Eine Sammlungsbewegung neben SPD und KPD wurde nicht nur vom VBH verfolgt. Auch der Bürgermeister Rudolf Petersen versuchte, eine Fusion zwischen FDP und CDU voranzutreiben. Diese Fusion scheiterte letztlich aber auch.[3]

Am 17. Mai 1946 gründete sich die Partei Vaterstädtische Bund Hamburg mit Genehmigung der Alliierten offiziell. Die CDU-nahe Zeitung „Hamburger Allgemeine“ kommentierte die Veranstaltung leicht spöttisch: „Man sah viele weiße Haare, wenig Jugend und vor der Tür einen reich bestellten Parkplatz.“[3] Zu dieser Gründungsversammlung waren Vertreter von CDU, FDP und SPD eingeladen worden, nicht aber der KPD.[2]

Bei der Gründungsversammlung sagte Chapeaurouge in seiner Ansprache zu den Zielen des neuen Bundes:[4]

„[…] Er [der Vaterstädtische Bund] will in seinen Reihen alle Männer und Frauen und die Jugend Hamburgs sammeln, die in den vier zugelassenen Parteien ihre politische Heimat nicht sehen, sich aber zur aktiven Mitarbeit am Aufbau Hamburgs verpflichtet fühlen. […]“

„[…] Der Vaterstädtische Bund Hamburg will über die zugelassenen Parteien bewußt weitergreifend alle rechts der Sozialdemokratie stehenden Parteien und Gruppen in praktischer Gemeinschaftsarbeit für Hamburg zusammenfassen, aus der Überzeugung heraus, daß eine solche Zusammenfassung fern aller vermeidbarer Parteipolitik eine politische und vaterstädtische Notwendigkeit ist […]“

„[…] Erstes Nahziel des Vaterstädtischen Bundes Hamburg ist die Schaffung eines ‚Wahlblock 1946‘ für die Herbstwahl 1946 zur Bürgerschaft, die alle Parteien, Gruppen und die weiten Schichten der Bevölkerung Hamburgs umfaßt, die sich nicht zu den Linksparteien zählen, um sich vor der drohenden Gefahr zu schützen, bei der Wahl von den Linken überrannt zu werden […]“

Die Bürgerschaftswahl 1946

Am 25. Juli 1946 stellt Chapeaurouge den Vorständen von CDU, FDP, Niedersächsischer Landespartei (NLP)[5] und Deutscher Konservativer Partei (DKP) seinen Vorschlag vor, eine Listenverbindung für die Wahl im Herbst des Jahres aufzustellen. Nach seiner Idee sollten die CDU und die FDP je ein Drittel der Sitze erhalten und der Rest auf die anderen Parteien inklusive des VBH aufgeteilt werden.

**Ziel der Übung:** Schreibe aus dem Text über den Vaterstädtischen Bund Hamburg die Stelle von „Am 25. Juli“ bis „VBH aufgeteilt werden.“ wortgetreu ab. Die Einträge stammen aus einer anderen Quelle.

**Aufgeführte Einträge:**
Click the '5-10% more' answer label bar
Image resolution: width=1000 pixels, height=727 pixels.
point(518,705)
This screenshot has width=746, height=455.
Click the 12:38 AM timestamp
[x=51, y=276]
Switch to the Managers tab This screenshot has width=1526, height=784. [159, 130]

**Lösung:**
Am 25. Juli 1946 stellt Chapeaurouge den Vorständen von CDU, FDP, Niedersächsischer Landespartei (NLP)[5] und Deutscher Konservativer Partei (DKP) seinen Vorschlag vor, eine Listenverbindung für die Wahl im Herbst des Jahres aufzustellen. Nach seiner Idee sollten die CDU und die FDP je ein Drittel der Sitze erhalten und der Rest auf die anderen Parteien inklusive des VBH aufgeteilt werden.